October 2018 Newsletter
Tactical urbanism coming to Southern Nevada
Temporary design projects aimed at improving walkability to be implemented at intersections across the valley
traffic calming and placemaking project. (Photo credit: The Architect’s Newspaper)
A handful of intersections across Southern Nevada may soon be getting flashy makeovers.
As part of the Regional Transportation Commission of Southern Nevada’s (RTC) “Pedestrian Comfort Study,” six demonstration sites will be treated with temporary design elements this winter to field test innovative ideas for improving pedestrian comfort and safety.
The temporary features may include high visibility crosswalks, shade structures, curb extensions, bollards, and pedestrian refuge islands.
Each of the region’s six jurisdictions will be testing and implementing their own unique interventions at a specific intersection. Site locations, which are subject to change, include:
- Boulder City – Nevada Way, Ash Street, and Wyoming Street
- Clark County (unincorporated) – Cambridge Street and Katie Ave.
- Henderson – To be determined
- Las Vegas – Washington Ave. and J Street
- Mesquite – Woodbury Lane and Burns Lane
- North Las Vegas – El Campo Grande Ave. and Lawrence Street
After the demonstration projects are implemented, community members will be invited to the sites to interact with the new designs and evaluate their level of comfort. The community’s experience with the new designs will help planners better understand their potential for improving walkability in the region.
The “Pedestrian Comfort Study” launched in the spring to identify innovative strategies to address the challenges pedestrians face. A final report is expected to be released next spring.
The demonstration projects and study further address the goals and strategies in the Southern Nevada Strong (SNS) Regional Plan that aim to improve walkability and pedestrian safety in the valley.
To learn more about the study, or to receive alerts on when the sites will be activated, visit www.rtcsnv.com/pedcomfort.
Main Street is lit
Redesigned Main Street features new lighting, pedestrian amenities in 18b Arts District
roadway project. (Photo credit: 8 News Now)
After nearly two years of construction, the Main Street beautification project in the 18b Arts District was completed in early September. As part of the project, aging infrastructure was replaced and upgraded with Complete Street design treatments that enhance walkability and bikeability along the corridor.

--------------------------------------------------

▶ **YOUR OBJECTIVE**
Echo the newsletter above word for word, from "A handful of" to "pedestrian refuge islands.". The material that comes next stands apart from the newsletter above.

▶ **SOURCE MATERIAL**
--------------------------------------------------

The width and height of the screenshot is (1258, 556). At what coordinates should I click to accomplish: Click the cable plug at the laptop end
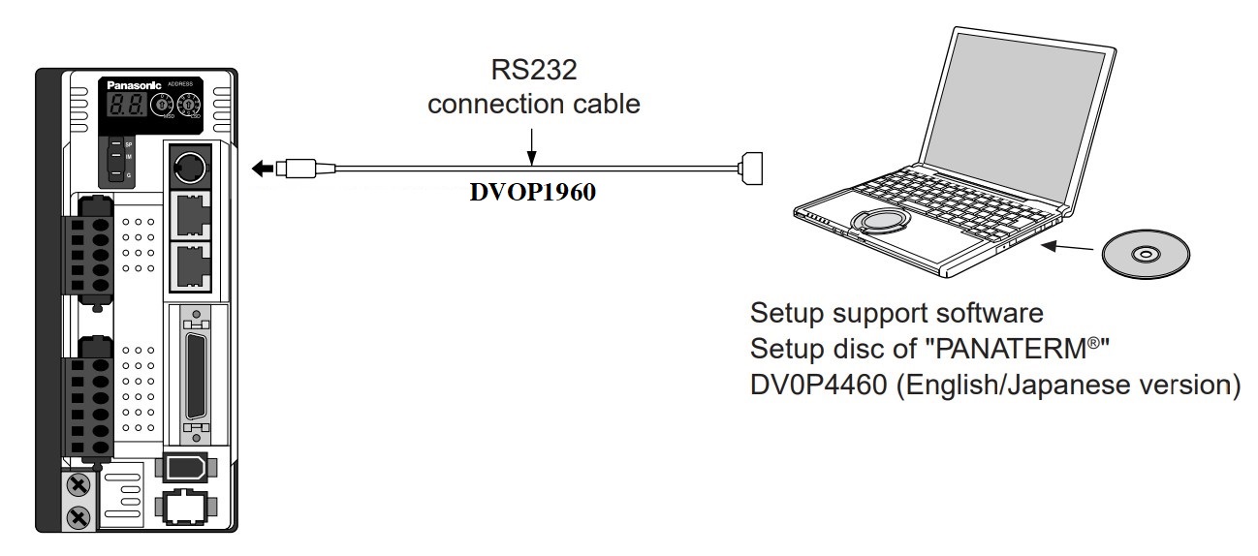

--------------------------------------------------

▶ **FINISHED ANSWER**
A handful of intersections across Southern Nevada may soon be getting flashy makeovers.
As part of the Regional Transportation Commission of Southern Nevada’s (RTC) “Pedestrian Comfort Study,” six demonstration sites will be treated with temporary design elements this winter to field test innovative ideas for improving pedestrian comfort and safety.
The temporary features may include high visibility crosswalks, shade structures, curb extensions, bollards, and pedestrian refuge islands.